Vtina’yı çok sevsem de insan ne oldum değil ne olacağım demeliymiş.
 
Reunion’un tamamlanması için bir tek Valentina eksik kaldı. Kibirli Vtina, başına gelenlerden sonra pes etmiş, burnu büyüklük falan kalmamış görüldüğü üzere. Konstantin kesin öldü de, anneleri ile Nina’ya ne oldu bilmiyoruz ama çok merak ediyoruz. Vtina’yı hasta ve yalnız gördükçe içim parçalandı. Şura ile bir an önce kavuşmalarını istiyorum, kendimi o sahneye çok iyi hazırladım. İlk saniyesinden itibaren ağlayacağım.

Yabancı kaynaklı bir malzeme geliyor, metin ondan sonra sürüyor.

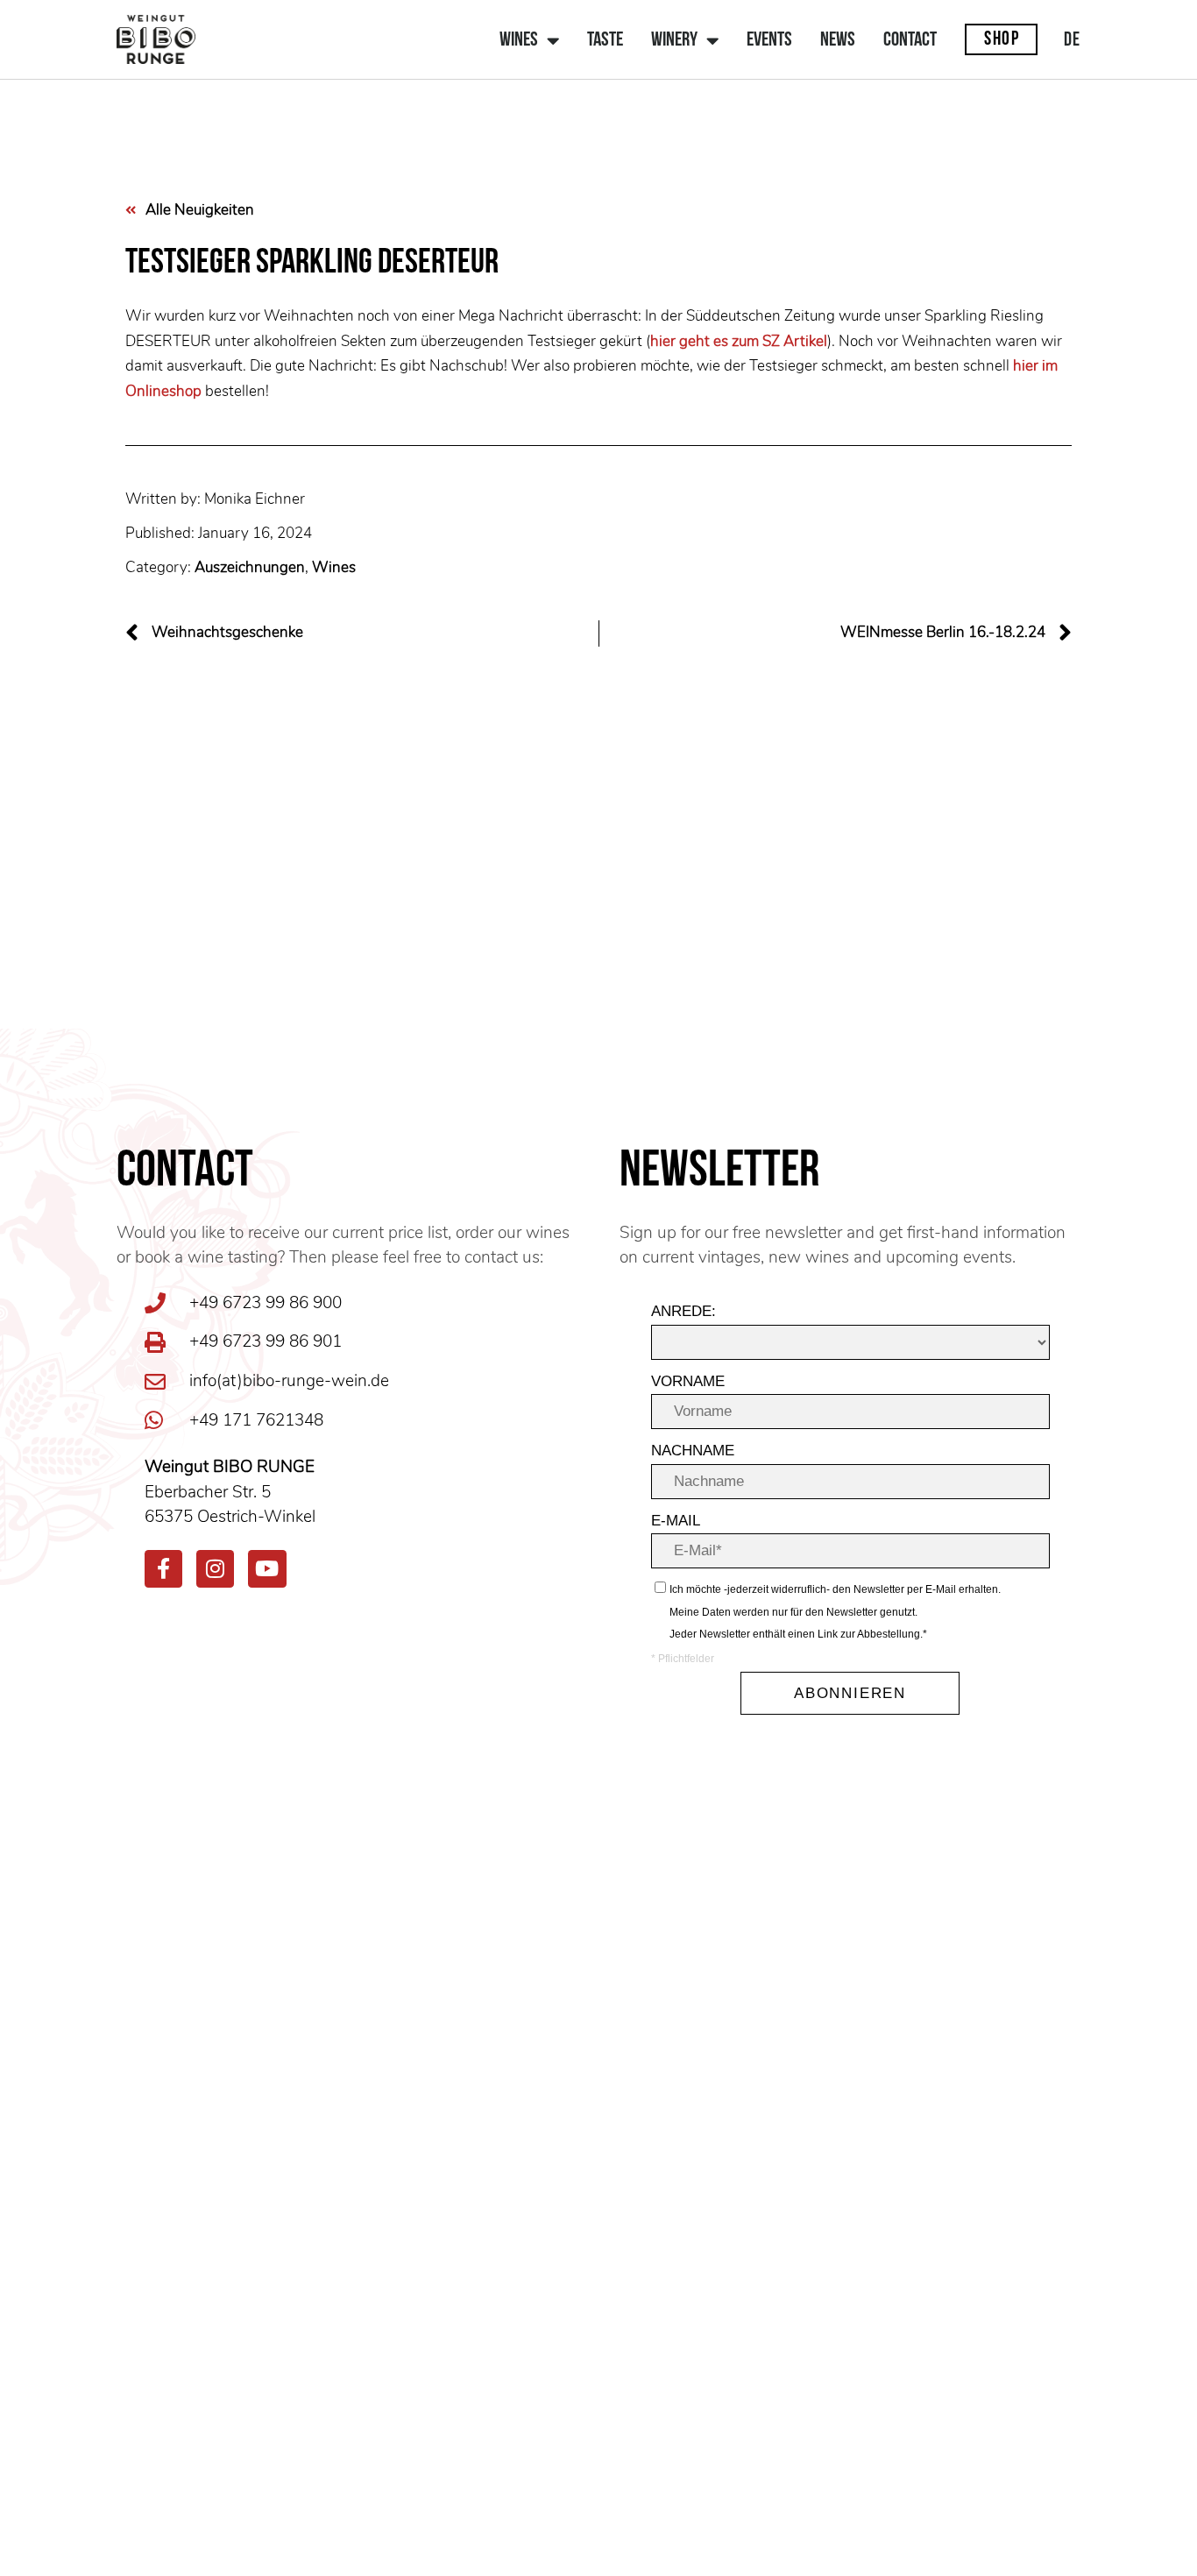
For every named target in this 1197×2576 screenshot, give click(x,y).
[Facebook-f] (163, 1569)
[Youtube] (267, 1569)
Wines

Bilen bilir, Valentina bu hikayede benim kalemim olan bir karakter. Bir an önce İstanbul’da özel bir grup olarak takılan Şura, Kurt Seyit, Petro ve Barones Lola’ya katılmasını istiyorum. Güzide eski bir outsider olarak İstanbul’da gruba dahil olur; Alya ve Ayşe ise ‘new girl’ statüsünden içeri sızarlar ama Alya kalıcı dostluklar kurar, Ayşe’nin adam meraklısı olması barınamamasına sebep olur. Çağlar Ertuğrul’un hayat verdiği Yusuf da ‘new guy’ olur. Ben aslında Çağlar Ertuğrul’un bu tiple yılan mı yılan bir İngiliz komutanı olacağını düşünmüştüm diziye katıldığını duyunca ama bu yeni imajı ile işgal altındaki İstanbul’daki kemancı tipini yakalamış. Yusuf dahil olunca erkekler nasıl gözükecek bilmiyorum ama Kurt Seyit, Celil ve Petro tarih dersinde konusu geçerken zihnimde beliren Jön Türkler imgelerinin tam karşılıkları, bunu söylemeden geçemeyecektim!

Yazar ile Vtina’nın konuşması ile bitirdik bölümü. Narrator olayının tadını biraz daha hissetmek istiyorum aslında. Daha çok konuşmalı değil de, Yaprak Dökümü’ndeki Fikret gibi olabilir. Böyle sanki bölümün içinde değilmiş gibi durmuş. Kurt Seyit ve Şura İstanbul, yeni cepheleriyle hikayesini oturttu artık. Yüzünde nur olmayan Zahide aklıma bile gelmiyor. Ancak biraz insaflıysanız Osman’ın vuruluşunu hatırlatıp durmayın, unutmaya çalışıyoruz!